With the efforts of Donald Trump and Saudi Arabia, the OPEC+ countries managed to set up a meeting to end the Oil Price war that has been affecting the energy market since the beginning of March. On Sunday, the party decided to come to an agreement.
OPEC+ said it would cut 9.7 million barrels a day in oil production in May and June, equivalent to almost 10 percent of global supply, and continue with lower reductions until April 2022, to stabilize global crude markets.
During the negotiations, the most shocking moment was the rejection of the production cut by Mexico. The Mexicans did not agree to cut 400,000 b/d, which was their share according to the deal.
In the end, with the effort of the American president, Donald Trump, the Mexican government agreed to cut 100,000 b/d, and the United States decided to cover the rest of the Mexican supply cut.
The motivation behind the Mexican policy was very interesting. According to the article by Javier Blas and Amy Stillman, throughout the years, the Mexican oil company signed deals with the investment banks and oil companies in the U.S. to ensure itself against lower oil prices.
Up to now, the Mexicans received $5.1 billion in 2009, $6.4 billion in 2015, and $2.7 billion in 2016 during the financial crisis, political instabilities, or other price wars that caused oil prices to decrease more than expected levels.
To secure these earnings from oil, the Mexican oil hedge fund also paid $1 billion annually to the investment banks. This year with the beginning of the oil price war, the prices declined rapidly, and the Mexican state oil company received the first payment from the investment banks last month.
According to the agreement, the Mexican oil hedge fund protects the oil price at an average of $49 per barrel for 234,000 barrels a day in 2020. It means that regardless of the oil price, the Mexicans become able to sell 234,000 barrels a day at $49 for Mexican oil export basket per barrel that is equal to $60-$65 per barrel for Brent Crude.

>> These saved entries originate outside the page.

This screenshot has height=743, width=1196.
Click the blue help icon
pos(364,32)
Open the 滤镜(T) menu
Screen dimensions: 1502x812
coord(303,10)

The Bloomberg calculations suggest that the hedge will pay close to $6 billion for this year if the Brent Oil prices remain around $20 per barrel. Therefore, agreeing on a supply cut meant losing this opportunity besides the share loss on the market.
Before the OPEC+ meeting, the Mexican company Pemex was still investing in new drilling new wells. They aimed to double drilling to 423 wells this year and accelerate the development of 15 recent discoveries that happened last year.
According to the Bloomberg data, the investment in exploration rose 11% to $11.1 billion compared to 2019. This policy was another reason for the Mexican government not to comply with OPEC+’s first deal.
Finally, when we look at Pemex’s financial conditions, the situation is highly concerning. In 2019, the company ended the year with $105.2 billion in debt. It is facing declining rates from the credit rating agencies and corruption news continuing to come. The analysts are claiming that 75% of the oil fields are generating loss under these prices. Despite the government effort, the problems remain far away from resolving.
Overall, the Mexican government relies on the oil hedge fund that would help to stabilize its fiscal budget for the end of this year. At the same time, they are trying to keep the oil company operational and protect their shares in the market by avoiding forced production cuts.